Allow me to take a step back and ask: At a time when it is becoming ever clearer that the root of many of the conflicts that divide us is the fundamental, even inevitable, contest between capitalism and democracy, how do we test the truth of competing ideas?
I have raised this question before. In January last year, at a forum with the Archbishop of Manila, Luis Antonio Cardinal Tagle, I suggested that there was something worse than the coarsening of public language that President Duterte was responsible for. “Our own ideal space for dialogue, our pasture, is described as a market, the free market of ideas. I realize that some of the most stirring defenses of our own right to publish, our right to free speech, have used this image. But it is time to push back against the metaphor of the marketplace.”
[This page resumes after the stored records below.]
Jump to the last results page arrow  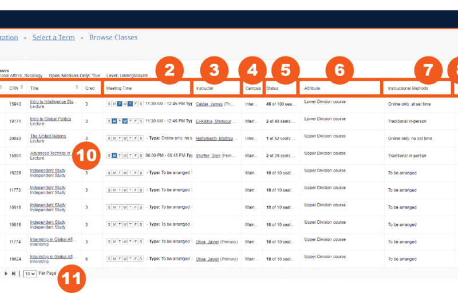(13, 274)
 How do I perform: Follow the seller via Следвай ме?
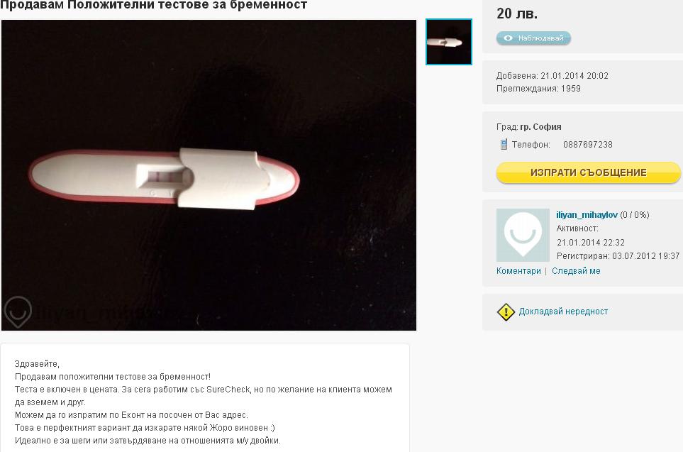tap(576, 271)
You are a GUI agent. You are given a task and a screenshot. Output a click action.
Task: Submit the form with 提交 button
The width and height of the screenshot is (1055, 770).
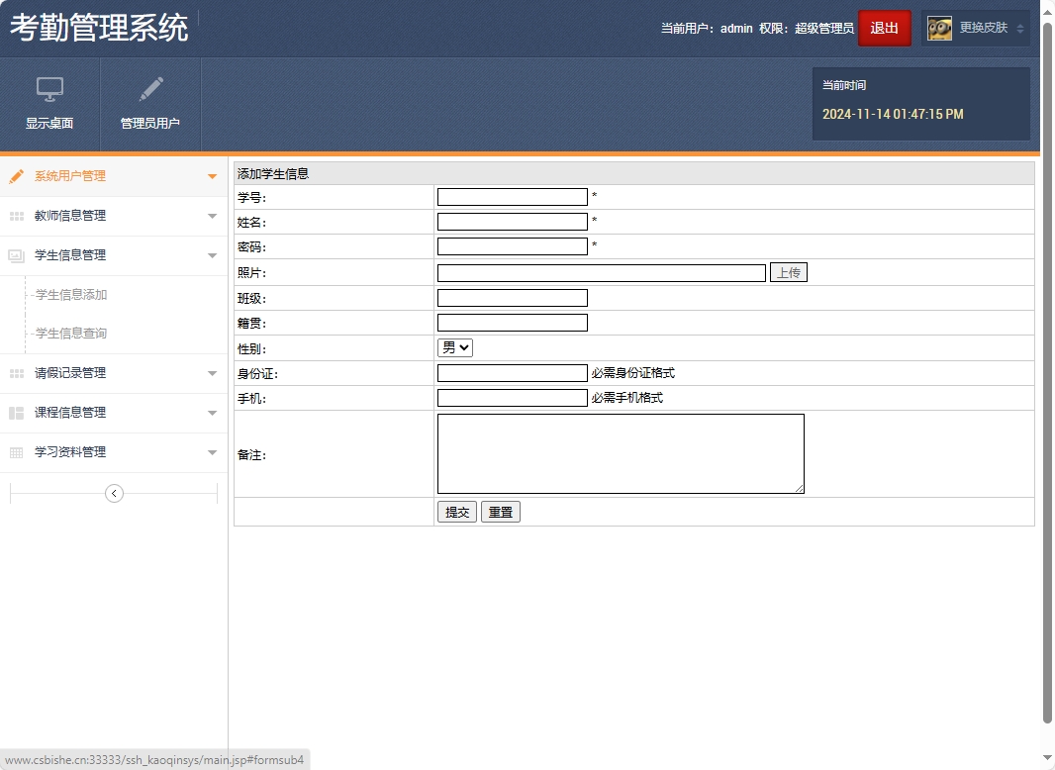click(x=457, y=512)
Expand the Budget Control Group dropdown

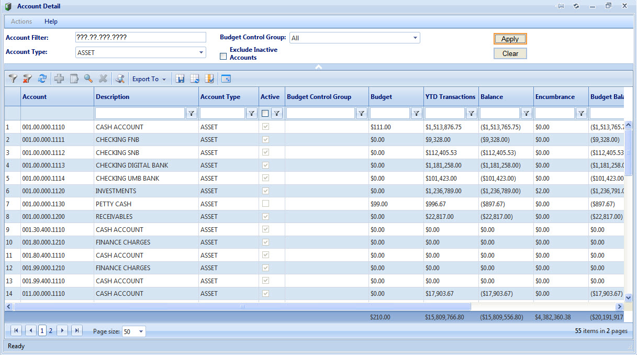coord(415,38)
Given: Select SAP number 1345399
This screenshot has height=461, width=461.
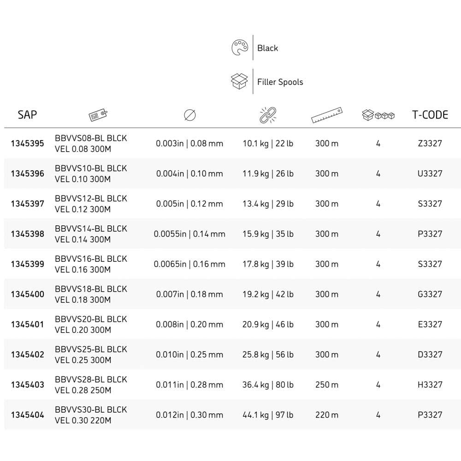Looking at the screenshot, I should tap(27, 264).
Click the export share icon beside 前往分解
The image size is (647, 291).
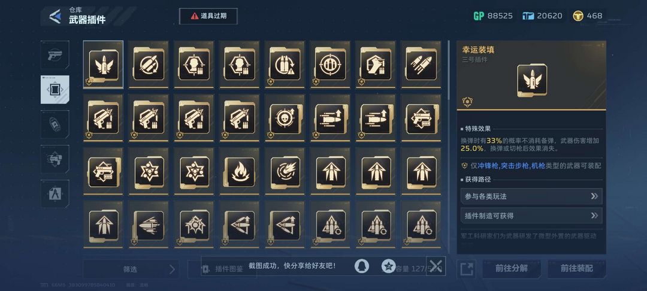[x=466, y=269]
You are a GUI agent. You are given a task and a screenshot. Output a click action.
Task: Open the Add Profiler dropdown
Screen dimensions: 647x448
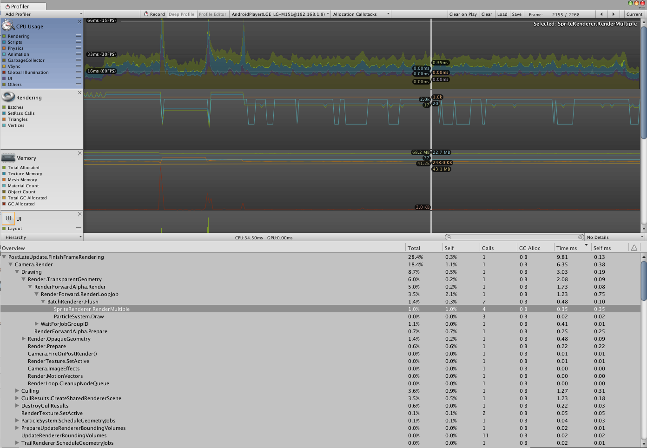pyautogui.click(x=42, y=14)
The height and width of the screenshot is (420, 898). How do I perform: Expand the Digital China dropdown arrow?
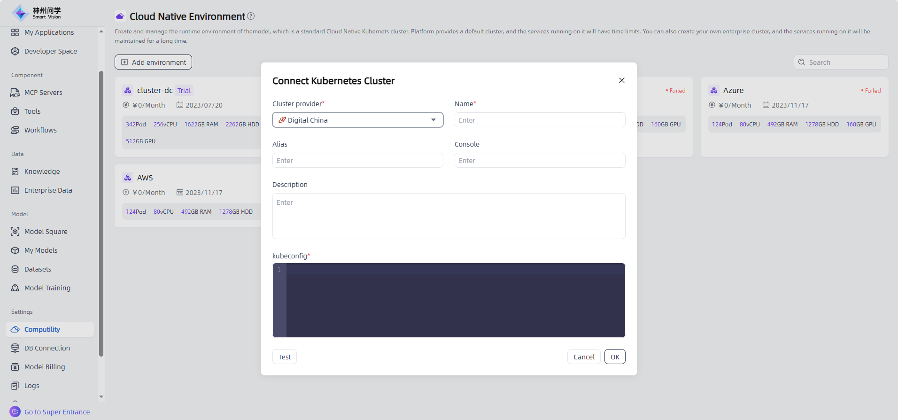point(433,120)
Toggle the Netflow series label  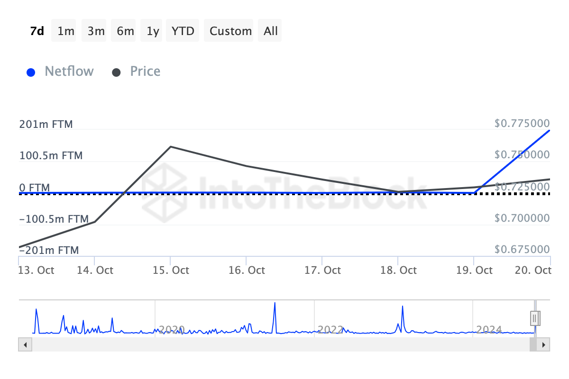69,72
The following May, at the Philippine Journalism Research Conference, I returned to the idea, and my sense of discomfort. “I think we all make the easy assumption that, given ideal conditions, the competition among ideas will be resolved through an open test, or rather a test in the open market. The American jurist Oliver Wendell Holmes Jr. wrote the classic formulation of this notion: ‘the best test of truth is the power of the thought to get itself accepted in the competition of the market,’ or ‘the free trade in ideas.’”
Is it, though?
“But let’s stop for a moment and review this assumption. In choosing the winning entries in [a] nationwide competition among campus journalists, or in choosing the scholars who will receive grants to study aspects of disinformation, or — to use a much more immediate example— in choosing the work that will be presented in this year’s PJRC, are we merely trading in the ‘open market?’”
At the earlier forum with Cardinal Tagle, I offered other examples. “When a family council is called, to discuss the details of a beloved parent’s funeral, can the discussion honestly and truthfully be likened to the transactions in a marketplace? When graduate students thresh out the implications of the latest research in a graduate seminar, can the exchange be fairly and accurately described as the free market of ideas?”
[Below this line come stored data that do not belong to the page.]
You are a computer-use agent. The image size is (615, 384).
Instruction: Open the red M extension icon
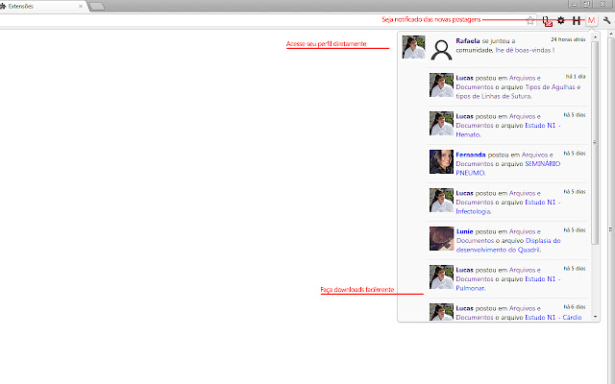pos(592,20)
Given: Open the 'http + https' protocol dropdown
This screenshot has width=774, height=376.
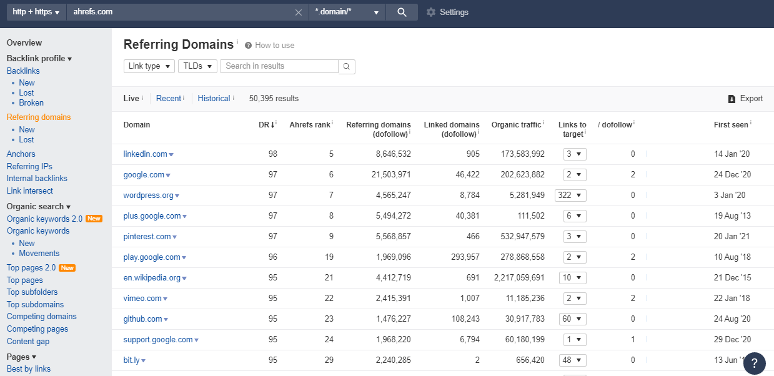Looking at the screenshot, I should (x=36, y=12).
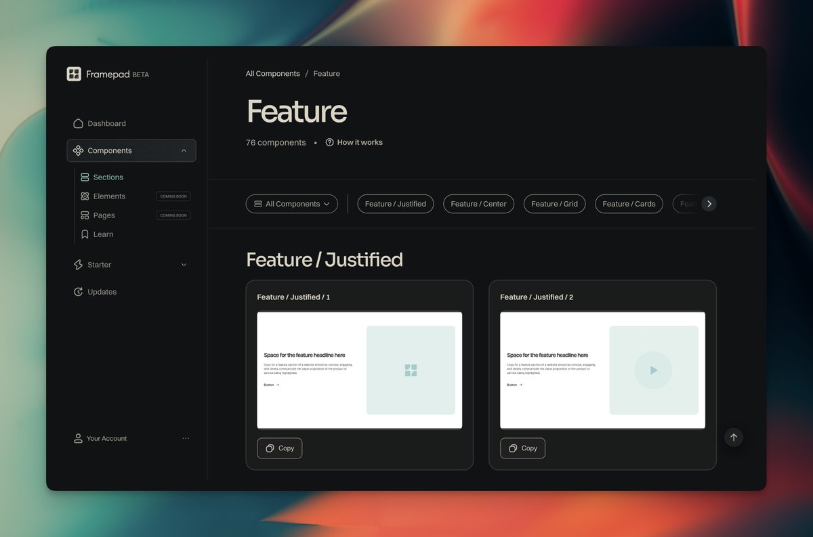Open the ellipsis menu beside Your Account
Image resolution: width=813 pixels, height=537 pixels.
[186, 438]
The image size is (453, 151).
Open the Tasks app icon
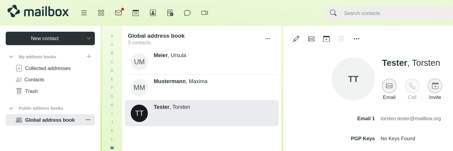click(170, 13)
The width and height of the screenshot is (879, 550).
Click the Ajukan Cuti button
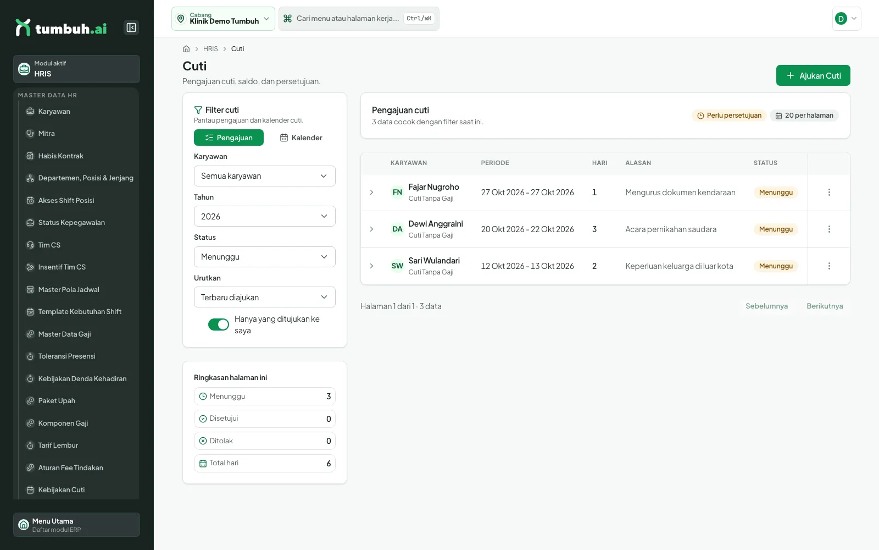pyautogui.click(x=813, y=75)
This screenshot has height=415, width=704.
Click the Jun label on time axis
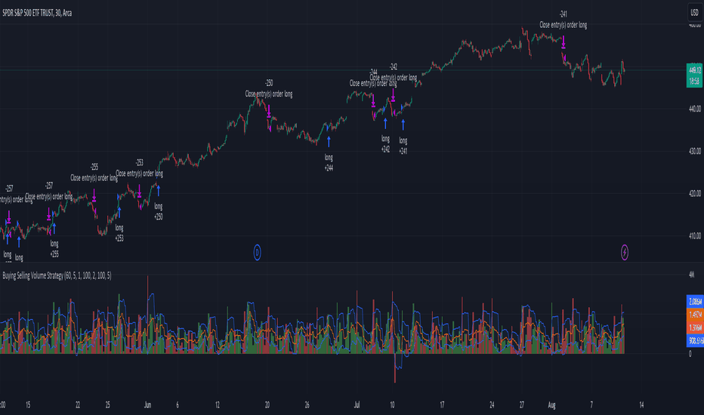148,405
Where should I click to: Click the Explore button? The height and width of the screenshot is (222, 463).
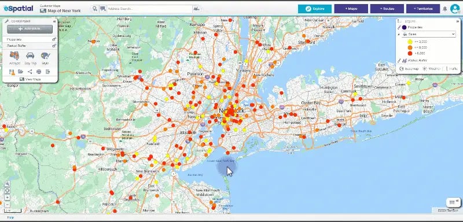coord(315,9)
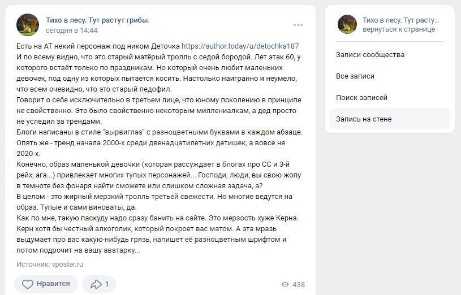Open the group name link in the post header
461x295 pixels.
pyautogui.click(x=97, y=20)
The need to look for a new metaphor to describe the exchange of ideas has been a constant theme in my head since then. I was driven again to think about it during an unexpectedly feisty panel discussion with the author Andrew Keen and Google News Lab’s Irene Jay Liu at last Saturday’s Social Good Summit, organized by Rappler and hosted by the De La Salle University.
When a good friend, Al Alegre, referred me to an interview with Shoshana Zuboff, the author of “The Age of Surveillance Capitalism: The Fight for a Human Future at the New Frontier of Power,” the need became acute.
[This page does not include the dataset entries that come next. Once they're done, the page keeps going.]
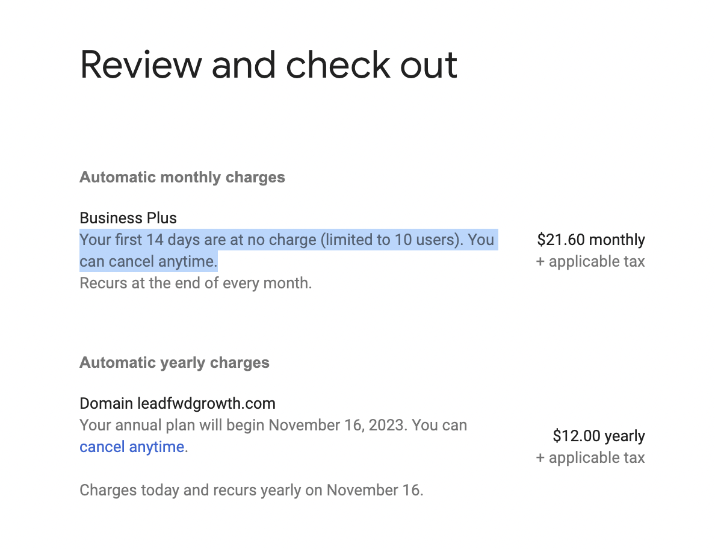Click "+ applicable tax" under the monthly price
Image resolution: width=715 pixels, height=549 pixels.
tap(590, 261)
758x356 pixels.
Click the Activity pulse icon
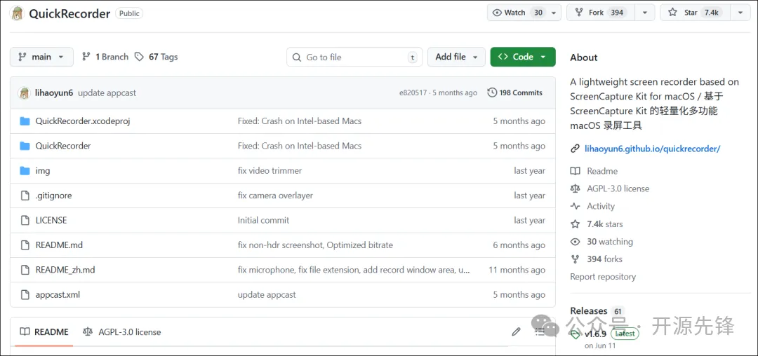click(576, 206)
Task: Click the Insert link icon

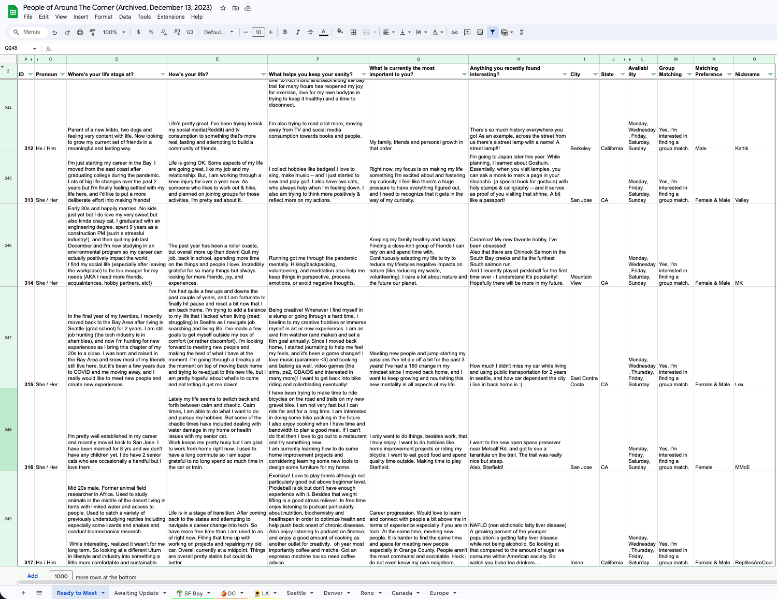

Zuboff, in conversation with Catherine Tsalikis, offered a powerful, simplifying definition. “Historians of capitalism have long described its evolution as a process of claiming things that live outside the market dynamic and dragging them into the market dynamic, turning them into what we call commodities that can be sold and purchased.” She went on to summarize the thesis of her book: “I analyze many ways in which surveillance capitalism diverges from the history of market capitalism, but in this way, I would say it emulates that history—except with a dark and unexpected twist. The twist here is that what surveillance capitalism claims for the market dynamic is private human experience. It takes our experience whenever and wherever it chooses. It does so in ways that are designed to be hidden and undetectable, while claiming our experience as a free source of raw material for production and sales.”
(The edited transcript can be read on the website of the Center for International Governance Innovation.)
But it was her clarifying definition — so obvious it is hidden in plain sight — that provoked another round of metaphor anxiety. Because, in fact, the image of the free market of ideas is no mere metaphor; it is also a description of brute reality. It is, often without our conscious appreciation, a framework for thinking and acting.
If we define attention as one of the new currencies of the social media age, sheer volume (in number of messages, in the loudness of the messenger) becomes the winning strategy in today’s marketplace of ideas. If we define actual capital or entrepreneurial derring-do as measures of success, then today’s marketplace will inevitably privilege the ideas of the moneyed, even of morally challenged billionaires. If we define “good grammar” or English fluency as hallmarks of insight, then today’s free trade in ideas will adapt to shut out those who are less (conventionally) educated.
I do not know what the alternative is; I only know that a framework that is based on the market dynamic will tend, again inevitably, to favor capitalism over democracy. But surely there is more to what we do than the buying and selling of ideas.